Starting from the line containing "Task: Focus the New user PIN input field", give again every line through the end of the entries, word for word. Pictures stay out of the copy.
==========
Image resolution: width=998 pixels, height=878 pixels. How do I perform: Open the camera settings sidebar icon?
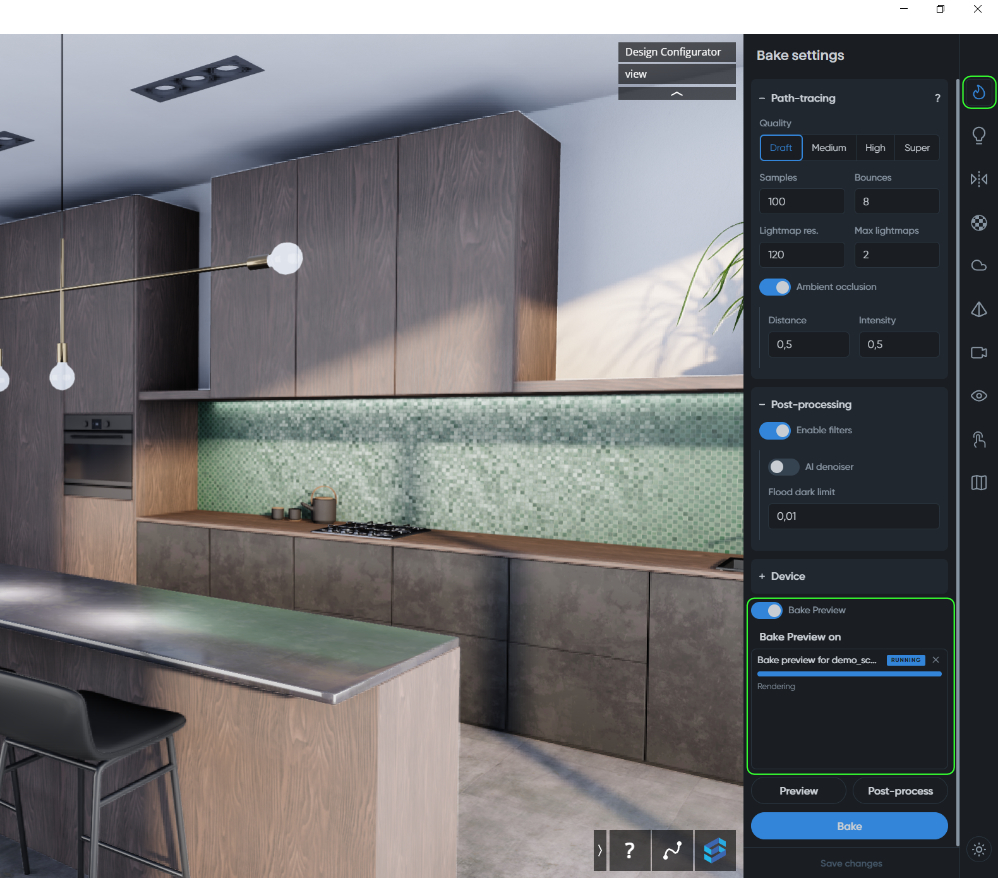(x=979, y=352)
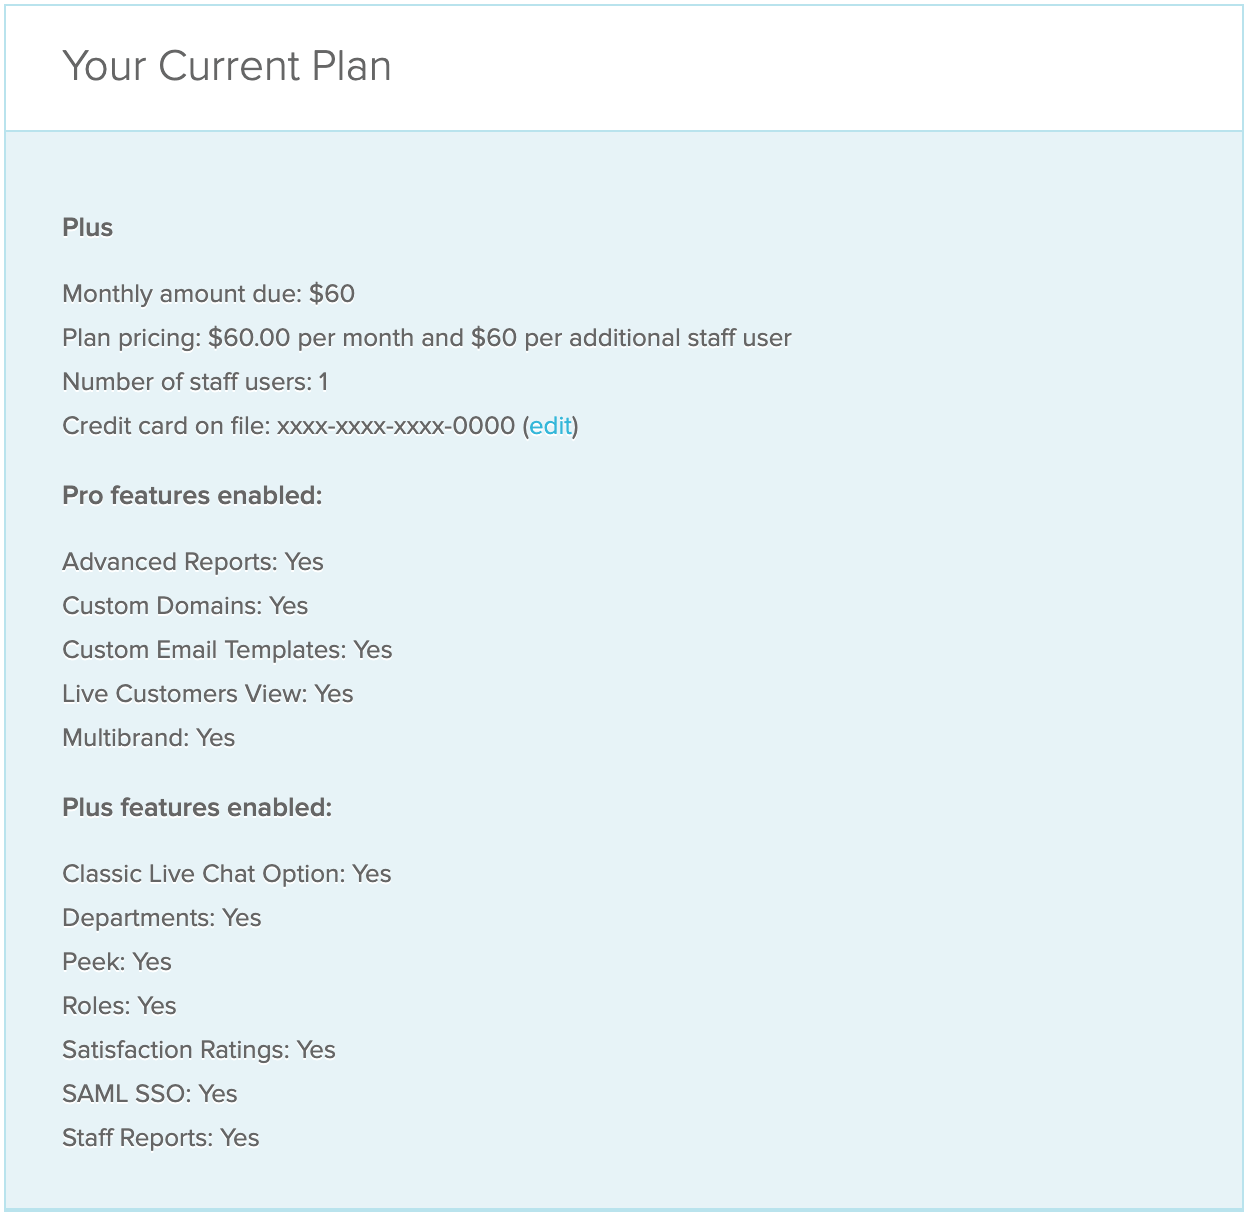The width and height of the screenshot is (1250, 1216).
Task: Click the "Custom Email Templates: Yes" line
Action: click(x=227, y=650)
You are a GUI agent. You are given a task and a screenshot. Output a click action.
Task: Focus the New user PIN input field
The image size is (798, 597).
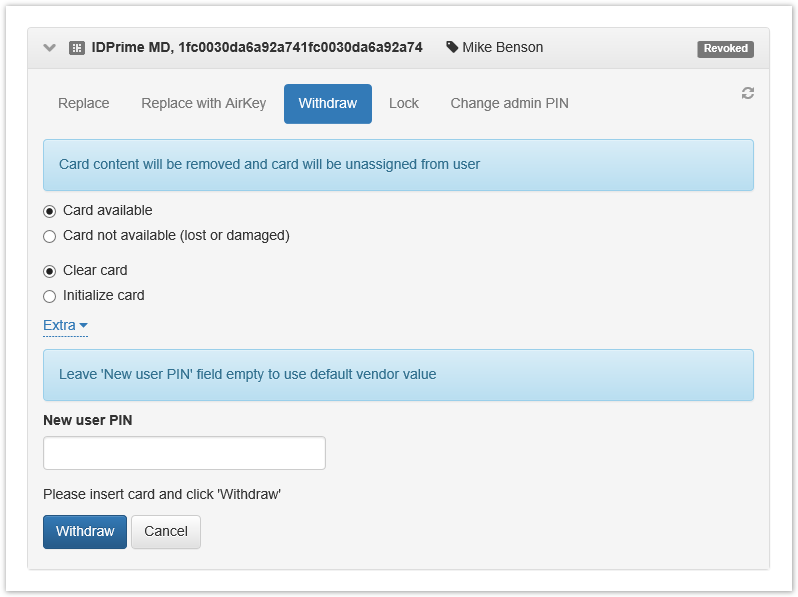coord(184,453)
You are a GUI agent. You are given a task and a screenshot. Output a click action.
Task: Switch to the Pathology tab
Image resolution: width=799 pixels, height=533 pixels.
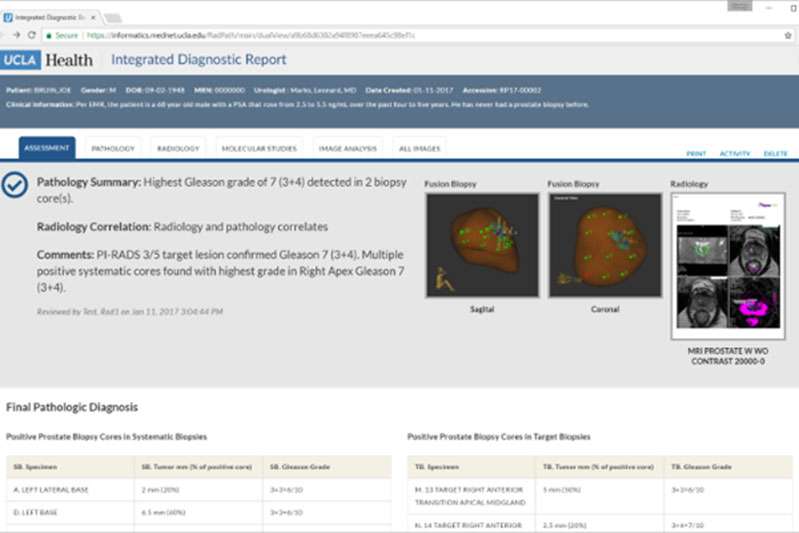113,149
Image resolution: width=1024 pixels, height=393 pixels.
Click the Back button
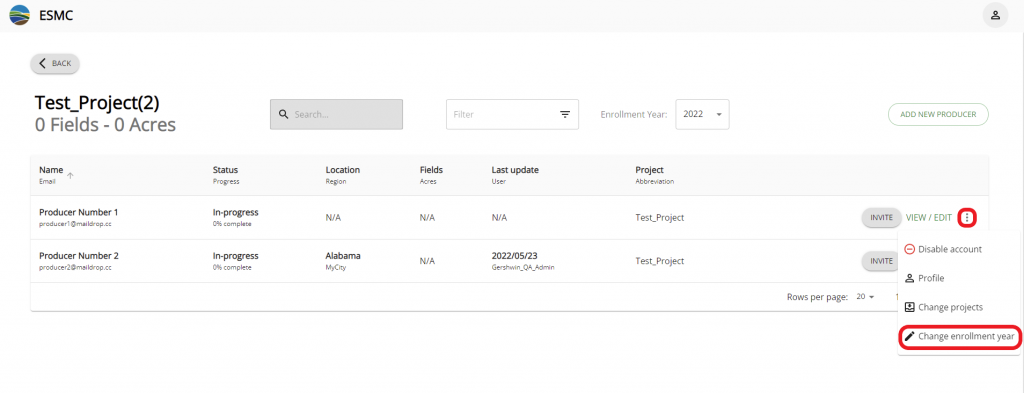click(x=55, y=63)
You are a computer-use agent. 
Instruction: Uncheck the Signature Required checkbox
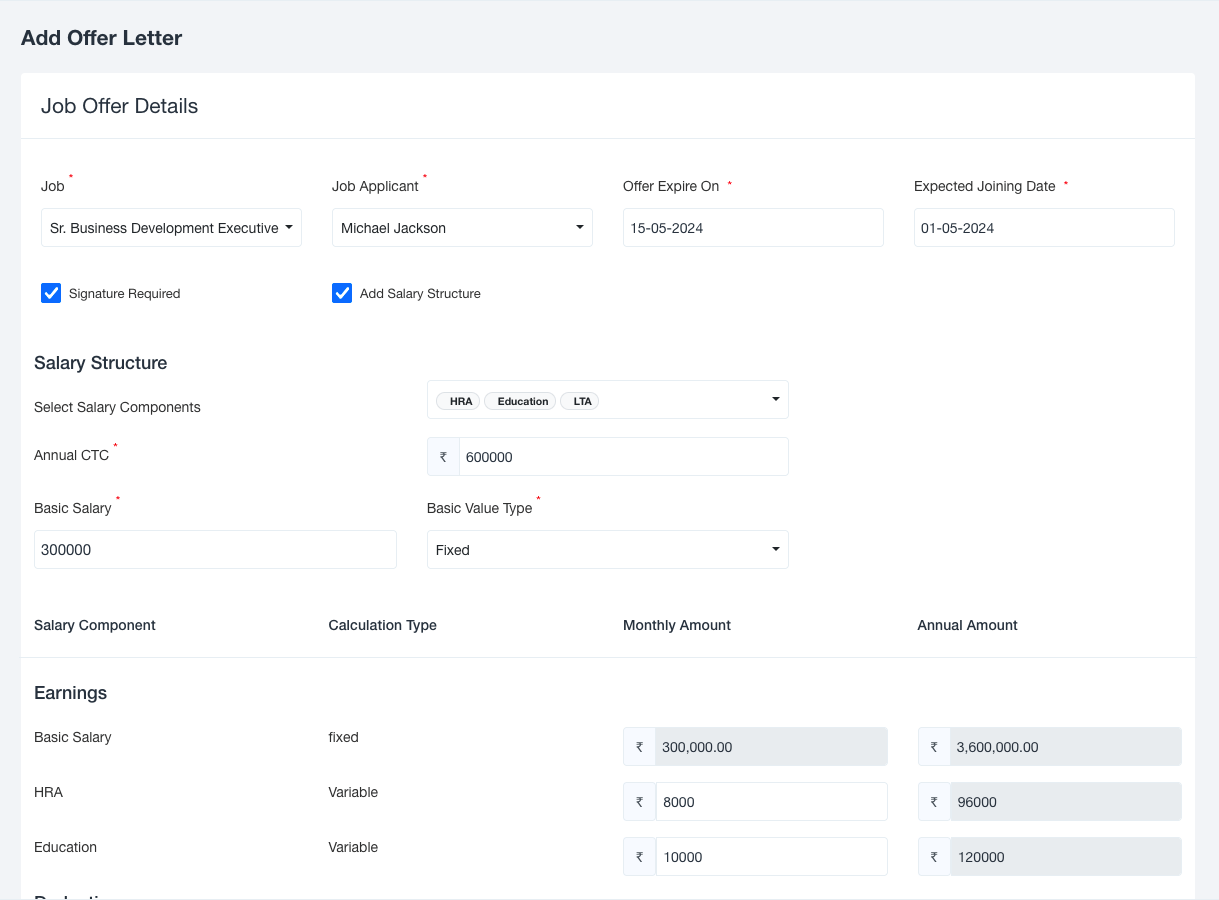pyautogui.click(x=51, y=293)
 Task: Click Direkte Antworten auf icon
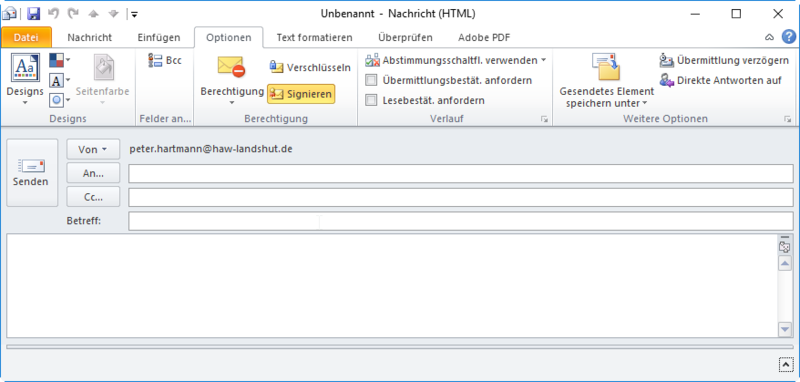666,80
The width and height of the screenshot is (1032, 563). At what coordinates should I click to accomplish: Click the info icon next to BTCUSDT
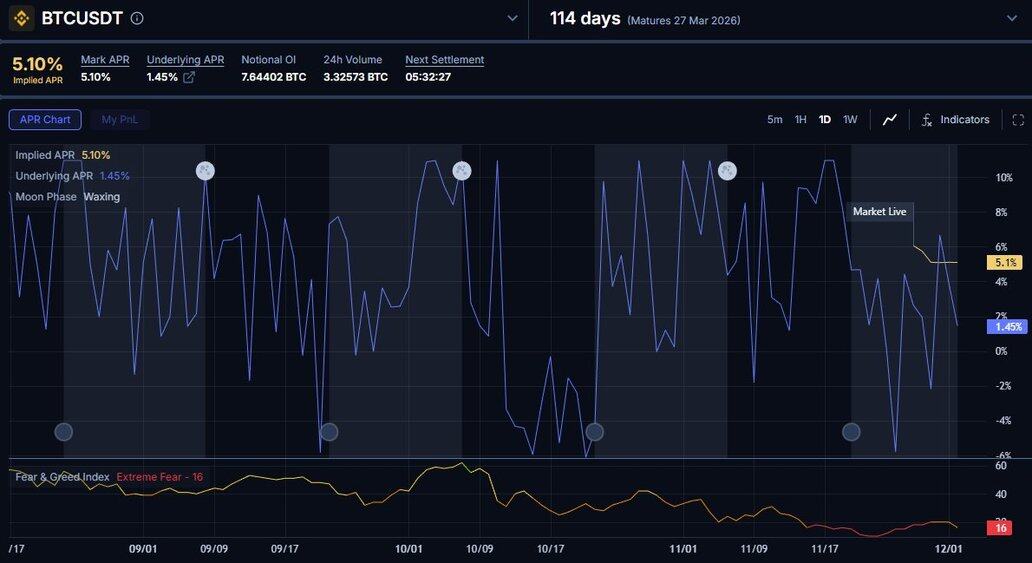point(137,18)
==========
Answer to this exercise:
Task: Focus the New user PIN input field
The image size is (798, 597).
coord(184,453)
You are a GUI agent. You are given a task and a screenshot. Output a click action.
Task: Switch to the Pathology tab
Image resolution: width=799 pixels, height=533 pixels.
113,149
Image resolution: width=1024 pixels, height=393 pixels.
Click the Back button
click(x=55, y=63)
You are a computer-use agent. 
Instruction: Uncheck the Signature Required checkbox
pyautogui.click(x=51, y=293)
 Task: Click Direkte Antworten auf icon
666,80
The width and height of the screenshot is (1032, 563). At what coordinates should I click to accomplish: Click the info icon next to BTCUSDT
point(137,18)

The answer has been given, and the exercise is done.